## Input for this task

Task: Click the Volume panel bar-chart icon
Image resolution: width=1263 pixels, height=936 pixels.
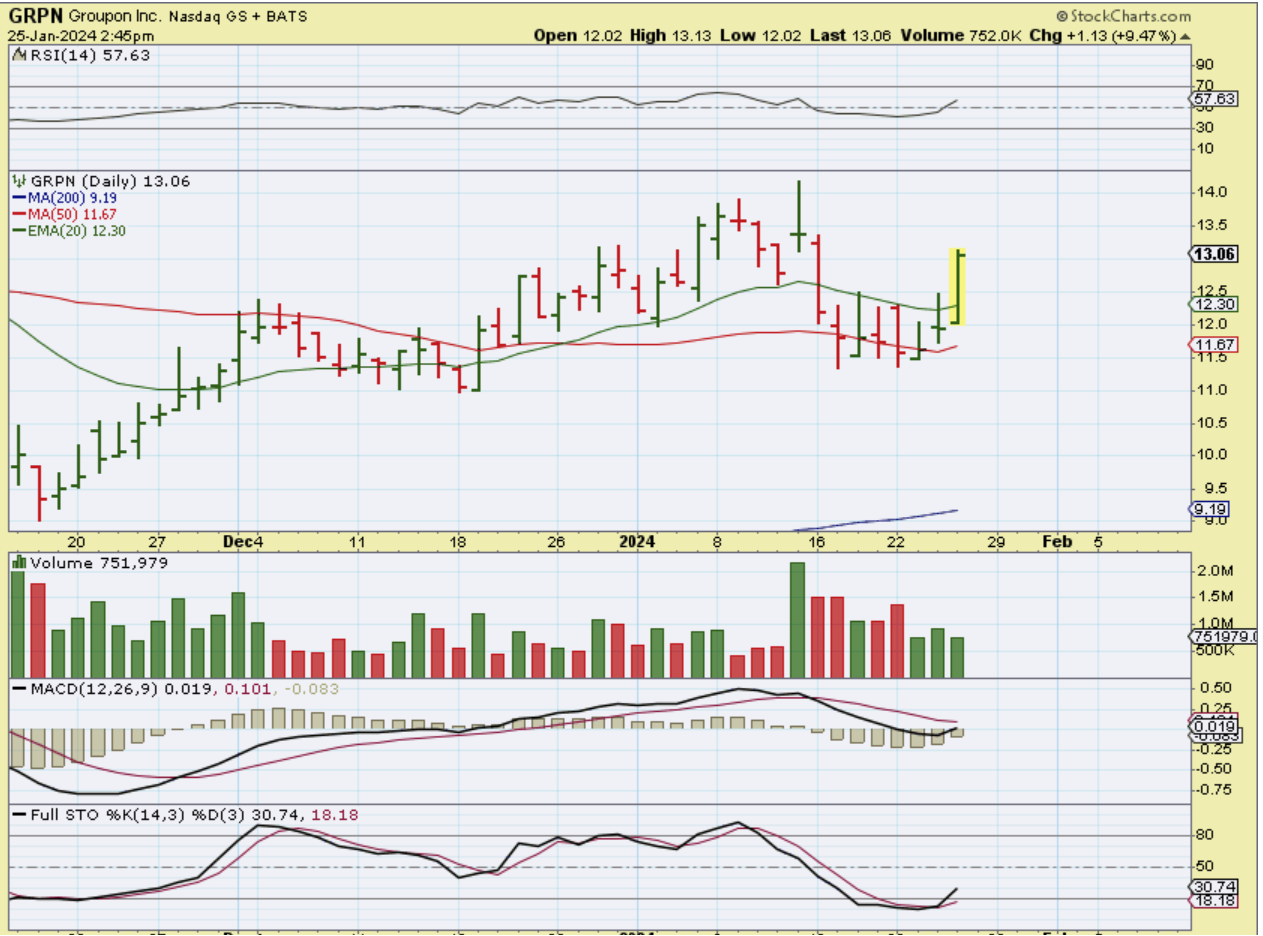Action: (x=18, y=563)
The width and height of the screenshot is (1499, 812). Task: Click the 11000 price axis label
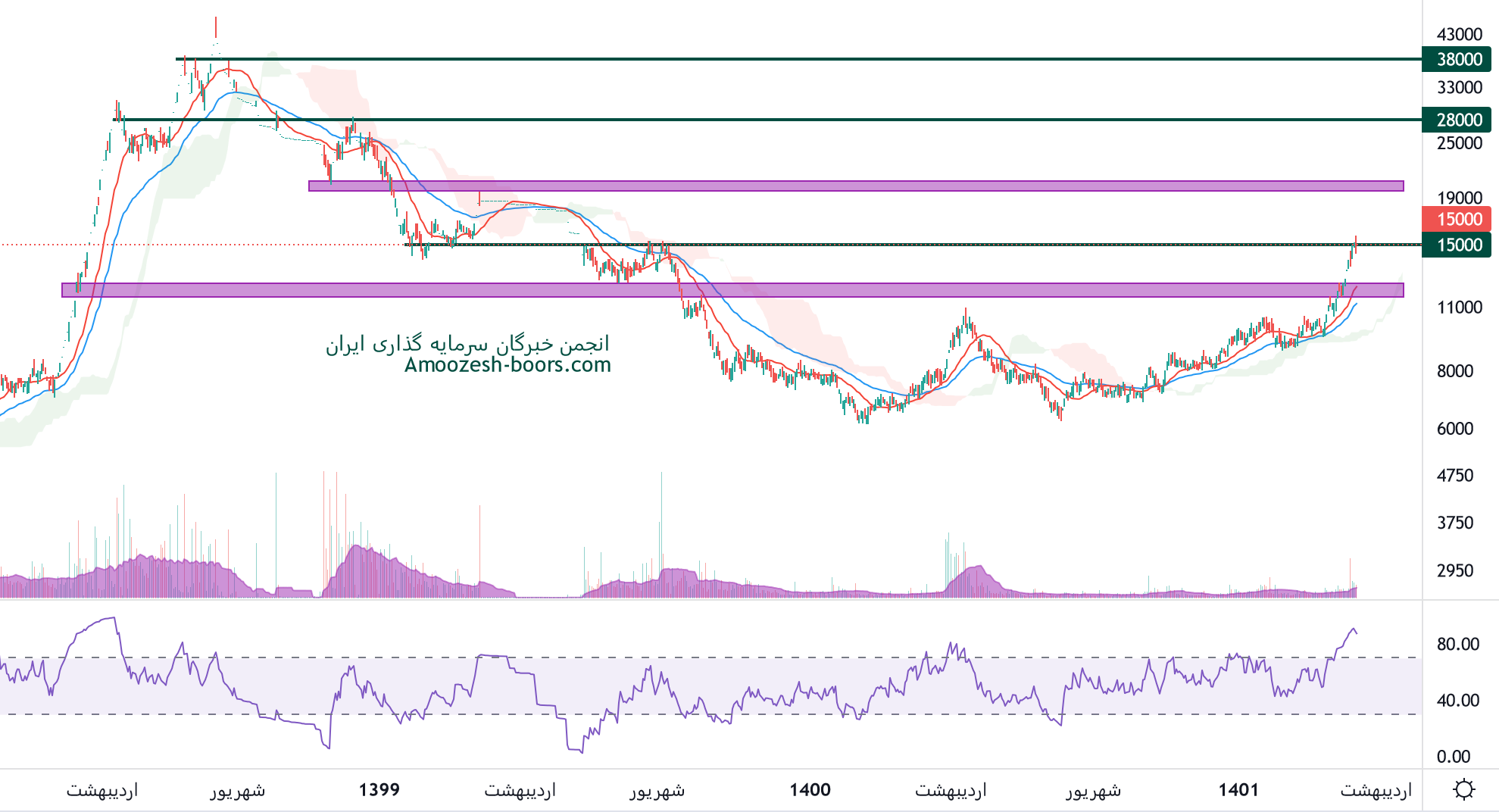[1459, 308]
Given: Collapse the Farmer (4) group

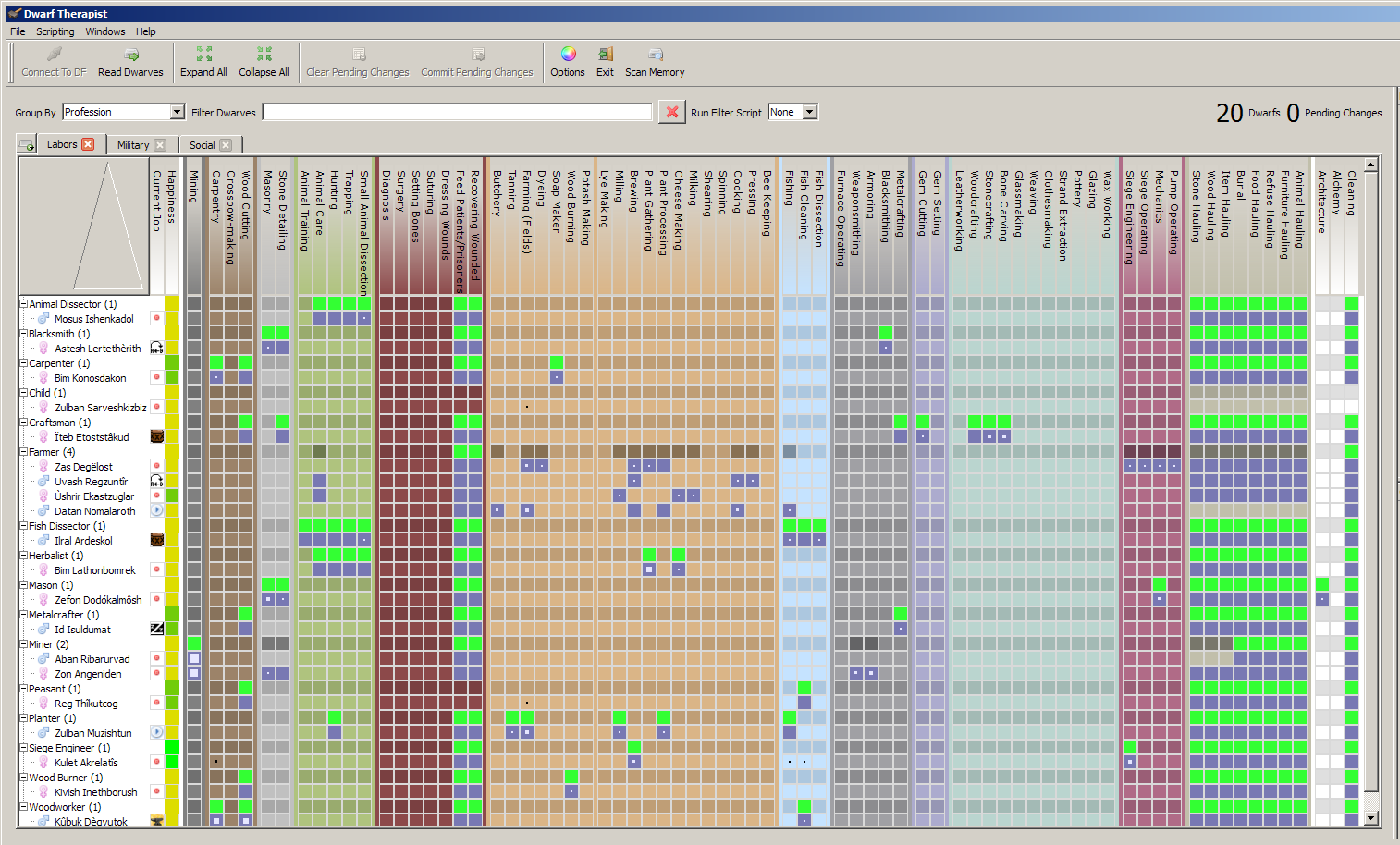Looking at the screenshot, I should click(24, 452).
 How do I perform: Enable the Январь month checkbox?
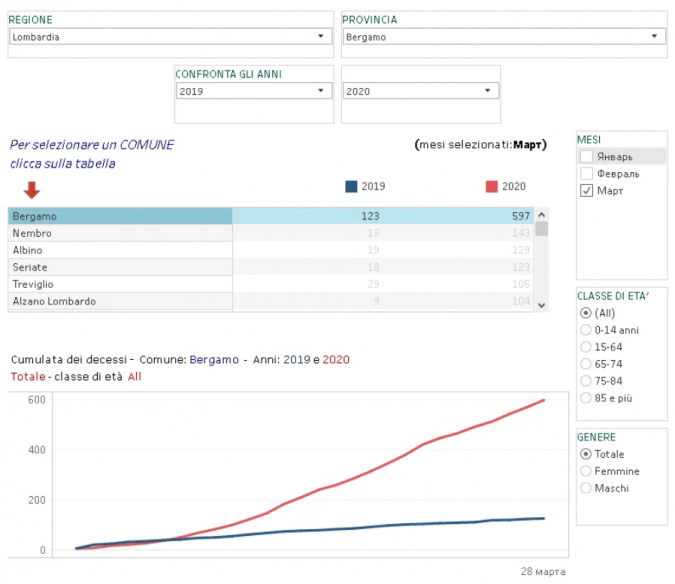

## Exercise
What is needed is an exact copy of every record above, minus the images.

## Task response
Task: Click the Volume panel bar-chart icon
Image resolution: width=1263 pixels, height=936 pixels.
Action: (x=18, y=563)
The width and height of the screenshot is (1499, 812). Task: Click the 11000 price axis label
[1459, 308]
Given: Collapse the Farmer (4) group

Looking at the screenshot, I should click(24, 452).
 How do I perform: Enable the Январь month checkbox?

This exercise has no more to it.